The book is essentially a double Bildungsroman, in that the development of both Matt and Kate is charted; but whereas we see the key events in Matt's young adulthood more or less in sequence, the key events in Kate's are sketched in from both ends, towards a crisis that in terms of events is Matt's but psychologically is more significant for Kate. The mixture of perspectives involved in Kate's story allows the author to relate violent events and highly charged emotions in a smooth and elegant style, a quality for which the book has been widely praised by reviewers.

==Reception==
Anna Shapiro praises the novel in The Observer as being assured and lucid: "full of blossoming insights and emotional acuity" concluding that "Turning points and consequences are outlined with unusual sharpness here, allowing the reader to dwell on painful might-have-beens as if they were one's own. At one point, Kate writes: 'That spring every form of life seemed bent on revealing its secrets to us', and it might be added that this is just what the book - a compelling and serious page-turner - does superlatively well."

Kirkus Reviews is also positive, saying that the novel is finely crafted, concluding that it is "A simple and heartfelt account that conveys an astonishing intensity of emotion, almost Proustian in its sense of loss and regret."
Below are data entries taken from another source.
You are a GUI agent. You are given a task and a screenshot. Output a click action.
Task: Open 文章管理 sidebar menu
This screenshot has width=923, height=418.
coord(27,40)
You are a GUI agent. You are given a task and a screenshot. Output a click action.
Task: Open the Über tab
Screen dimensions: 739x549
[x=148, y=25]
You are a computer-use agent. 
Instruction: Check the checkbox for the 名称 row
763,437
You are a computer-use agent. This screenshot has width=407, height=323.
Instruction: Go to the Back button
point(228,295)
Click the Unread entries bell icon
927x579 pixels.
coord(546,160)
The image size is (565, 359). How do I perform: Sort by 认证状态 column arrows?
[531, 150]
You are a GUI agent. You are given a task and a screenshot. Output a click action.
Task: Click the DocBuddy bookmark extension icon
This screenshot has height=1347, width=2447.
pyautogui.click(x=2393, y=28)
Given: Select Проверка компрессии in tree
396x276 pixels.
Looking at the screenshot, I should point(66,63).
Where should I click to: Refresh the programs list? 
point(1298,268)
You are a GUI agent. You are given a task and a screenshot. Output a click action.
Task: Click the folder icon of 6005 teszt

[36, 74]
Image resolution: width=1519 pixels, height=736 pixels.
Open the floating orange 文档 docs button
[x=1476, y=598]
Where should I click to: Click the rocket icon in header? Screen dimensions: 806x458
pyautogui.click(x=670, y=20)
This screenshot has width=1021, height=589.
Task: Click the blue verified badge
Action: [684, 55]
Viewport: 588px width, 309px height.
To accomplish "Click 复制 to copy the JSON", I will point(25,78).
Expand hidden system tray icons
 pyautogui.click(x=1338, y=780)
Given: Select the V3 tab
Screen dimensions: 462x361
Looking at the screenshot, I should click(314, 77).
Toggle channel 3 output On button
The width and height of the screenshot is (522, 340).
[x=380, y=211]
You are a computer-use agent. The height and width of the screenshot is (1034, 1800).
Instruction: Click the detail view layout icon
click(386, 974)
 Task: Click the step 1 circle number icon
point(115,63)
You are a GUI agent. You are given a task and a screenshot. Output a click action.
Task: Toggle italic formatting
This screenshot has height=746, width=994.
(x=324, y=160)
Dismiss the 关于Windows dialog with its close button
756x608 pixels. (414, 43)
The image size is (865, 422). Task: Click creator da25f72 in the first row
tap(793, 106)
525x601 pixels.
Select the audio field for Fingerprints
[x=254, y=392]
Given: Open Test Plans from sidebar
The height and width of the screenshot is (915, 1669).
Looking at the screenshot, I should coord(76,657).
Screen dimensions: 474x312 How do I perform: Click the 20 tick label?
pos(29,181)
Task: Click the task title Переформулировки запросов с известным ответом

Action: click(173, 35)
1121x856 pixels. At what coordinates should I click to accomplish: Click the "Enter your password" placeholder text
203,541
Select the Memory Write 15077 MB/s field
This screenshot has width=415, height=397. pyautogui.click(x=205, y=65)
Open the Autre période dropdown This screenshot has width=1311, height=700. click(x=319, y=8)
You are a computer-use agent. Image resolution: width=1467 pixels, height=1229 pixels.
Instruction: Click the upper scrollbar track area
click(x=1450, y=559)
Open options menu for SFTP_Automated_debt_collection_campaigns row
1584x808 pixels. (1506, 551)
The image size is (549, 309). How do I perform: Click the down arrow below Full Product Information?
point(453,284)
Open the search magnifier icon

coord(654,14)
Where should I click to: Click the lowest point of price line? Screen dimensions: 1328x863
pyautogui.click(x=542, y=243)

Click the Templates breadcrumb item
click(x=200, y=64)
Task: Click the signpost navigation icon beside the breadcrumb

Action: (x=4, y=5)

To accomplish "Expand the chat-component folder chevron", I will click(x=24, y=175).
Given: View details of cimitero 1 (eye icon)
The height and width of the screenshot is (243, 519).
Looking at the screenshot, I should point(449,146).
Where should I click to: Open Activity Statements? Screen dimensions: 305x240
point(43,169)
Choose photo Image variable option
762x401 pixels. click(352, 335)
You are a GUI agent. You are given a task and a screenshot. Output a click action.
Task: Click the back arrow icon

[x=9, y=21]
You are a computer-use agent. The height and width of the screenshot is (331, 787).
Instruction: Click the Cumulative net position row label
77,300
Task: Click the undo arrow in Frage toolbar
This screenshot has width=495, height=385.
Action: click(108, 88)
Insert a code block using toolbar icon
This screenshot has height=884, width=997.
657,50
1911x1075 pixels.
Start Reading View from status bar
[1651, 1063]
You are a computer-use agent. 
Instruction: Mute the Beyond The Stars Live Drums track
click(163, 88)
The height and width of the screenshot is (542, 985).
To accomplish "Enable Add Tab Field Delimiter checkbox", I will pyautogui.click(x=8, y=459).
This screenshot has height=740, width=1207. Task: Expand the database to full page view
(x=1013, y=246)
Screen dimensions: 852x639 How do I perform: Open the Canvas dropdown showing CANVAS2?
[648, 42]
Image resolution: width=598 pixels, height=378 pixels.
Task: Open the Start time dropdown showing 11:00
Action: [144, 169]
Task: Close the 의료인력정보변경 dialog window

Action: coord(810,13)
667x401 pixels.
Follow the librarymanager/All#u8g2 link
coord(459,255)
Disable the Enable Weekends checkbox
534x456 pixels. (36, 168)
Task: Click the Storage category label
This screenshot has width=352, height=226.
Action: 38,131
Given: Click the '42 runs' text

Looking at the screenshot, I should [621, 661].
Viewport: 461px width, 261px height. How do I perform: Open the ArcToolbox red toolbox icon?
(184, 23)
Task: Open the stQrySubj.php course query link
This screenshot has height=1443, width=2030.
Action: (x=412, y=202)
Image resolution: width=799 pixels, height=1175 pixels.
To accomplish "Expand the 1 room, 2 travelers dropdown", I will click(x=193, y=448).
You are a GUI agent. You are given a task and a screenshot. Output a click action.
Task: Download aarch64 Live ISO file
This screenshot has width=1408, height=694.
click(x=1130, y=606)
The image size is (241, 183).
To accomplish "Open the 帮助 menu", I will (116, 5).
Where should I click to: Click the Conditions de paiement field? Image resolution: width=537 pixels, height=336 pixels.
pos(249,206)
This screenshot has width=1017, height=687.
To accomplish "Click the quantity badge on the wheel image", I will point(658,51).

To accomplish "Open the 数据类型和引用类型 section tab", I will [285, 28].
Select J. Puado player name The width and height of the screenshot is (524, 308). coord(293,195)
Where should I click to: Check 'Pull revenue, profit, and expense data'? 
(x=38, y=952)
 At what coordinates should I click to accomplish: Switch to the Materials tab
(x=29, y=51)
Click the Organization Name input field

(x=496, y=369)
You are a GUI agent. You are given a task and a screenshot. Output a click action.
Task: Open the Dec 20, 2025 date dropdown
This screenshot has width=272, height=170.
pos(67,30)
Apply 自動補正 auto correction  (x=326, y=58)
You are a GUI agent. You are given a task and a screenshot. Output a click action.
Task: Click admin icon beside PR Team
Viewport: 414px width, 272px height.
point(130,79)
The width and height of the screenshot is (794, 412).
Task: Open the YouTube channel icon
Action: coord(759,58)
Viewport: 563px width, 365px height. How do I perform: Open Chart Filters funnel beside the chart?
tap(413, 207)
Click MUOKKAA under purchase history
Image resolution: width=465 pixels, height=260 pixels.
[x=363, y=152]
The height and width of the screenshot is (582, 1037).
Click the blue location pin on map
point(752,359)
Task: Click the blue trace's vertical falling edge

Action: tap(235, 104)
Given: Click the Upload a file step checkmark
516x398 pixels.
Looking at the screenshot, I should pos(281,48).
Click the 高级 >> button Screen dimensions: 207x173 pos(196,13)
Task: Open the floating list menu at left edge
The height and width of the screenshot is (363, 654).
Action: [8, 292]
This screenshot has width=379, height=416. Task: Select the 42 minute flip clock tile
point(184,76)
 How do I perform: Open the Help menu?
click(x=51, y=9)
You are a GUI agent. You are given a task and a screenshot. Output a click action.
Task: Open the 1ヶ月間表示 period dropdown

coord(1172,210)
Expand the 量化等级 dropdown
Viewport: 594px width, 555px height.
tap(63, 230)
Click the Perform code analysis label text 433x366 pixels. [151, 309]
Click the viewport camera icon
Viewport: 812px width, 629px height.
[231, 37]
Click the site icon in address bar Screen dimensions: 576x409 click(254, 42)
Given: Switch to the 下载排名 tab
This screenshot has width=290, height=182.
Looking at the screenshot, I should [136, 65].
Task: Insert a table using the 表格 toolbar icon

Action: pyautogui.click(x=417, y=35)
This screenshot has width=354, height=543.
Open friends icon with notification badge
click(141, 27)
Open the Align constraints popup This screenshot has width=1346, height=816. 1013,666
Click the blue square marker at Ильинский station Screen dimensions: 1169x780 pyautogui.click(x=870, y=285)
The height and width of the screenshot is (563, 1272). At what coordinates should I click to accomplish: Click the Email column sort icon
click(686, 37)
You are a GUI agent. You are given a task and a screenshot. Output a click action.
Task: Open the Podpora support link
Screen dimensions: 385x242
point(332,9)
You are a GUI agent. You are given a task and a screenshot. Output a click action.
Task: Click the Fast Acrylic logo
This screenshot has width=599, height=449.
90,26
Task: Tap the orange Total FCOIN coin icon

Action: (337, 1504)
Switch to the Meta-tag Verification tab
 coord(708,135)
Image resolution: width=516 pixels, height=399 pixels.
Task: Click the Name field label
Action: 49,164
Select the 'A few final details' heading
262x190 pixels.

Janet Burroway writing in The New York Times writes that Lawson explores "class and class bigotry, sibling rivalry, the force of childhood experience in adult choice, the convoluted nature of guilt and the resilience of thwarted people who do good by making do...Mary Lawson handles both reflection and violence makes her a writer to read and to watch. Peripheral portraits are skillfully drawn." Burroway concludes that "Most impressive are the nuanced and un-self-conscious zoological metaphors that thread through the text: the snapping turtles whose shells are small so a lot of their skin is exposed. It makes them nervous; the male stickleback who supply oxygen for the eggs and guard the freshly hatched young. That Daniel is concerned with bacterial adaptation, while Kate researches surfactants that reduce the water's surface tension and the opposites-attract properties of the hydrogen bond, has a resonance at once witty and poignant. When Daniel's mother misinterprets the Wordsworth line the child is father of the man, there may ensue some querulous chitchat about the nature-nurture controversy, but the relevance to Kate's predicament is fine and clear: avoidance of her own history may amount to ingratitude, and even guilt can be a form of snobbery.

Publishers Weekly praises that Lawson: "delivers a potent combination of powerful character writing and gorgeous description of the land. Her sense of pace and timing is impeccable throughout, and she uses dangerous winter weather brilliantly to increase the tension as the family battles to survive. This is a vibrant, resonant novel by a talented writer whose lyrical, evocative writing invites comparisons to Rick Bass and Richard Ford. The combination of orphan protagonists and effortless prose makes this an irresistible first effort.